Here are some I would like to share:
- Gödel's incompleteness theorems: There are some problems in math so difficult that it can never be solved no matter how much time you put into it.
- Halting problem: It is impossible to write a program that can figure out whether or not any input program loops forever or finishes running. (Undecidablity)
The Busy Beaver function
Now this is the mind blowing one. What is the largest non-infinite number you know? Graham's Number? TREE(3)? TREE(TREE(3))? This one will beat it easily.
- The Busy Beaver function produces the fastest growing number that is theoretically possible. These numbers are so large we don't even know if you can compute the function to get the value even with an infinitely powerful PC.
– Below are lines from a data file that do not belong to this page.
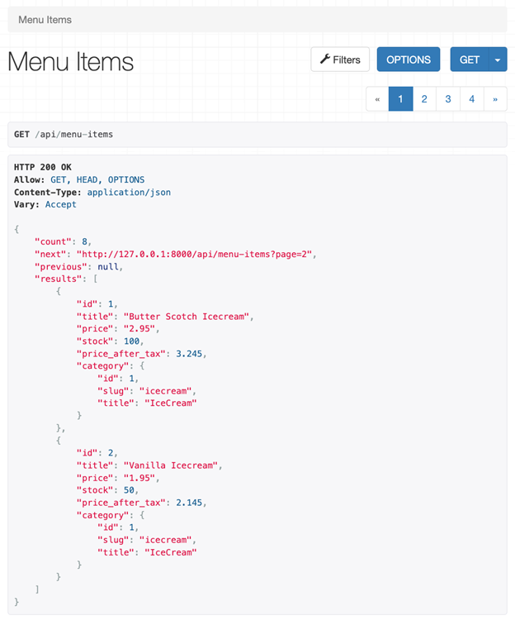Go to the previous page with the « arrow
This screenshot has height=625, width=515.
pos(377,99)
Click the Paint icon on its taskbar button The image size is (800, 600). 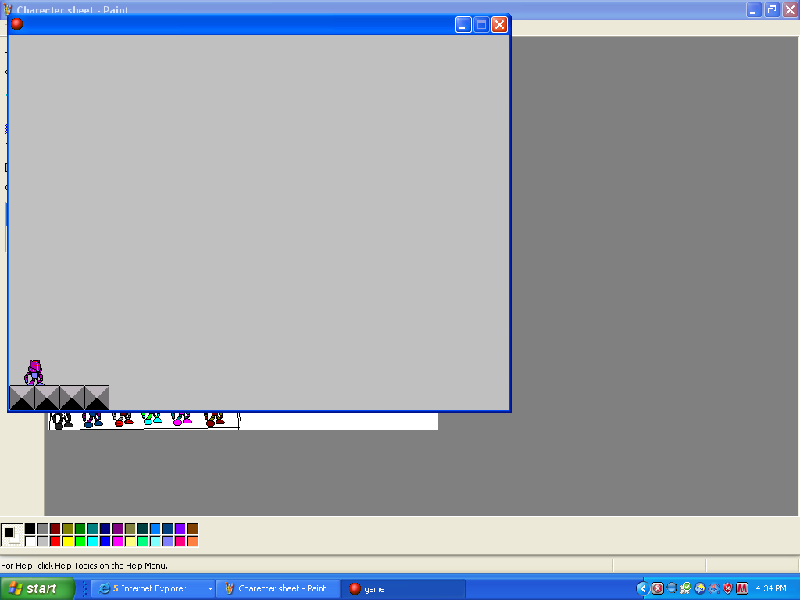(230, 588)
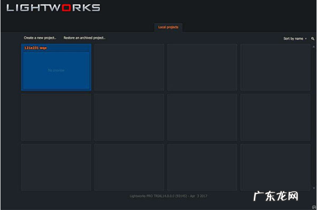This screenshot has height=210, width=317.
Task: Switch to the Local projects tab
Action: [x=168, y=27]
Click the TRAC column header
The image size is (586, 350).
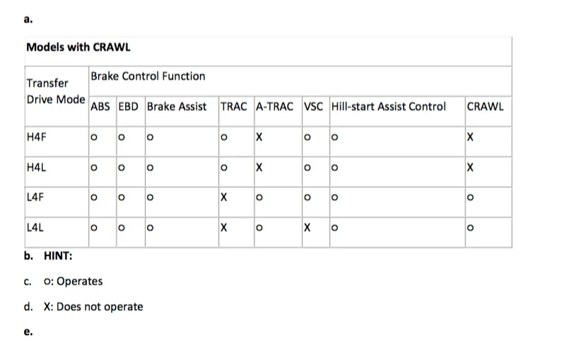[234, 107]
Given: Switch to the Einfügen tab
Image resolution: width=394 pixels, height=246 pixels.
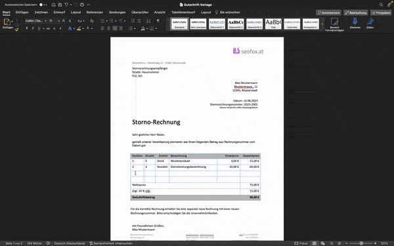Looking at the screenshot, I should (22, 12).
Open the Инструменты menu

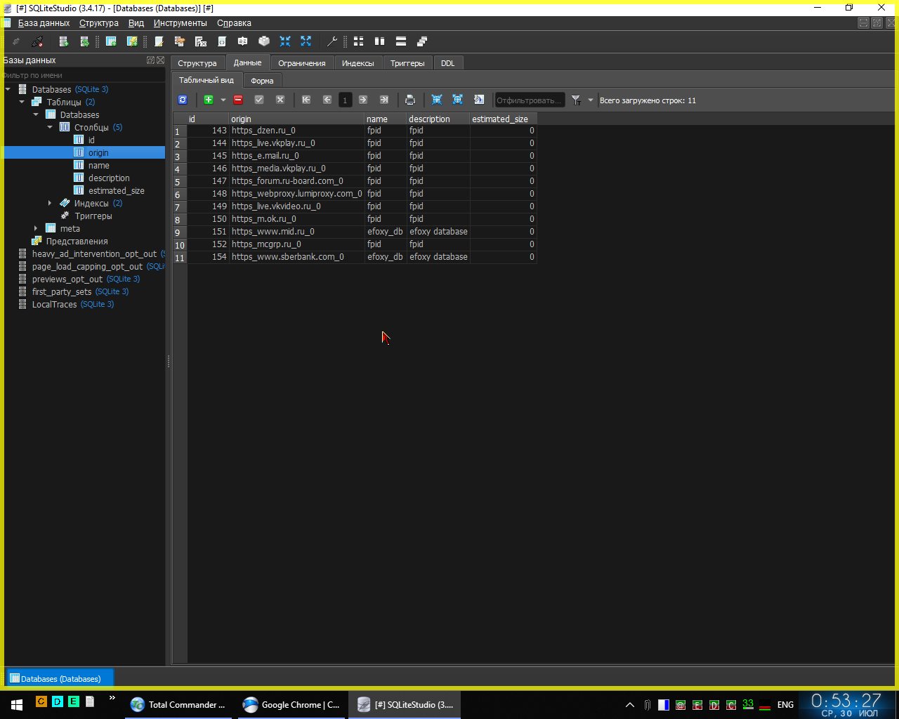tap(180, 23)
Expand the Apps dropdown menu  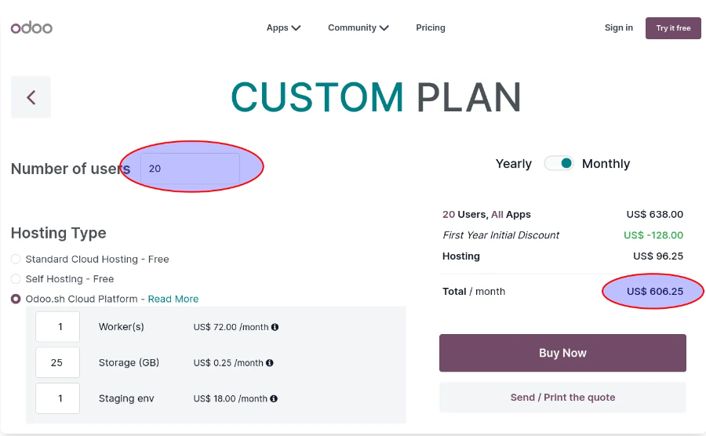pyautogui.click(x=283, y=28)
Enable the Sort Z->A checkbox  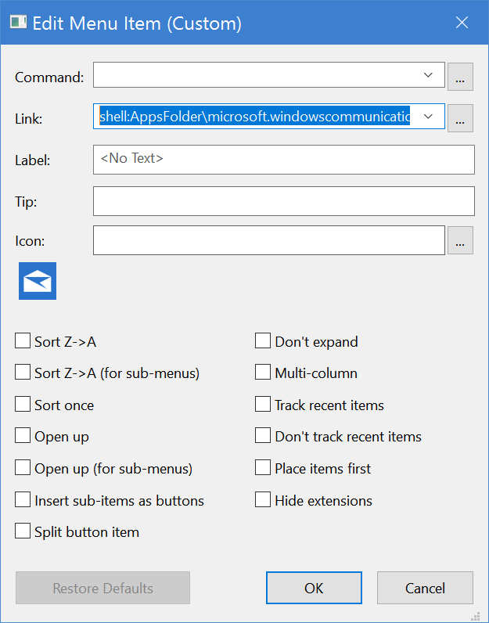[23, 341]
- In fact, just the mere act of being able to compute the value would mean solving the hardest problems in mathematics.
- Σ(1) = 1
- Σ(4) = 13
- Σ(6) > 10^10^10^10^10^10^10^10^10^10^10^10^10^10^10 (10s are stacked on each other)
- Σ(17) > Graham's Number
- Σ(27) If you can compute this function the Goldbach conjecture is false.
- Σ(744) If you can compute this function the Riemann hypothesis is false.
Sources:
- YouTube - The Busy Beaver function by Mutual Information
- YouTube - Gödel's incompleteness Theorem by Veritasium
- YouTube - Halting Problem by Computerphile
- YouTube - Graham's Number by Numberphile
- YouTube - TREE(3) by Numberphile
- Wikipedia - Gödel's incompleteness theorems
- Wikipedia - Halting Problem
- Wikipedia - Busy Beaver
- Wikipedia - Riemann hypothesis
- Wikipedia - Goldbach's conjecture
- Wikipedia - Millennium Prize Problems - $1,000,000 Reward for a solution
For the uninitiated, the monty Hall problem is a good one.
Start with 3 closed doors, and an announcer who knows what's behind each. The announcer says that behind 2 of the doors is a goat, and behind the third door is ~~a car~~ student debt relief, but doesn't tell you which door leads to which. They then let you pick a door, and you will get what's behind the door. Before you open it, they open a different door than your choice and reveal a goat. Then the announcer says you are allowed to change your choice.
So should you switch?
The answer turns out to be yes. 2/3rds of the time you are better off switching. But even famous mathematicians didn't believe it at first.
I know the problem is easier to visualize if you increase the number of doors. Let's say you start with 1000 doors, you choose one and the announcer opens 998 other doors with goats. In this way is evident you should switch because unless you were incredibly lucky to pick up the initial door with the prize between 1000, the other door will have it.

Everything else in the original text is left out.